Ein leitender Redakteur von News of the World machte die bemerkenswerte Feststellung, die Zeitung verfolge eine "Null-Toleranz-Politik", was das Hacken von Telefon angehe. Die Null-Toleranz-Zeitung kann aber durch den Fall des Schulmädchens Milly Dowler noch in ganz andere Schwierigkeiten kommen. Die Feststellung, dass es offenbar schon 2002 solche Abzapfpraktiken gab, ist noch das kleinere Problem. Um Anstand und Ehre geht es ohnehin nicht. Viel wichtiger ist der Umstand, dass das Löschen der Mobilbox eines Entführungsopfer Spuren zerstört und polizeiliche Ermittlungen stark behindert.

Die Eltern von Milly gaben jetzt über ihren Anwalt bekannt, sie wollten gegen das Blatt vor Gericht ziehen. Die damalige Chefredakteurin der Sonntagszeitung, Rebekah Brooks, derzeit Vorstandschefin von News International, erklärte, sie sei "erschüttert und entsetzt" und habe von derartigen Vorfällen in ihrer Zeit als Chefredakteurin nichts gewusst. Es werde eine umfassende interne Untersuchung geben.
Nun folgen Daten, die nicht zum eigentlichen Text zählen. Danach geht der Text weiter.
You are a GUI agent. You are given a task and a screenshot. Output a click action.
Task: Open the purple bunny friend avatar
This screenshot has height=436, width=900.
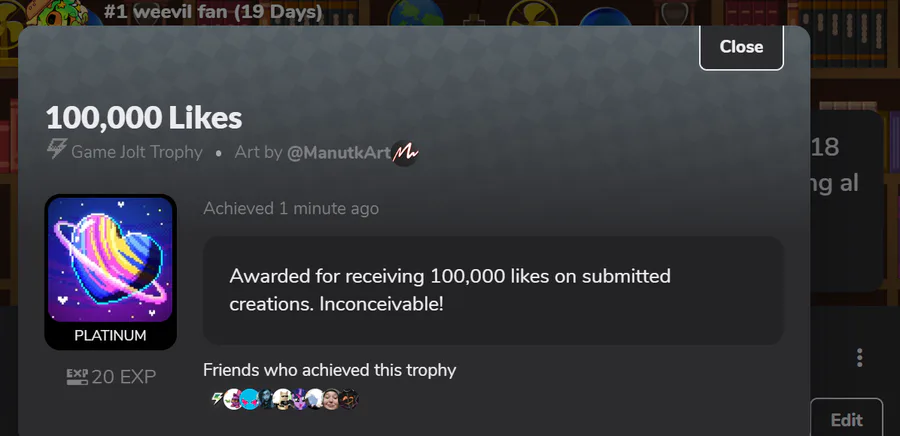coord(233,399)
Auf Anfrage der Süddeutschen Zeitung ließ News of the World an diesem Dienstag erklären: Der neue Fall stelle eine "besorgniserregende Entwicklung" dar. "Wir werden selbstverständlich vollumfänglich mit der Polizei kooperieren, sofern das verlangt wird, und eigene Untersuchungen einleiten."

Die Affäre Milly Dowler erregt die Briten wirklich. Es gibt Forderungen von Politikern, Murdoch, der solche mutmaßlichen Dreckskerle beschäftigte, dürfe jetzt die Restanteile an dem Pay-TV- Unternehmen BSkyB, was er gerne möchte, nicht bekommen.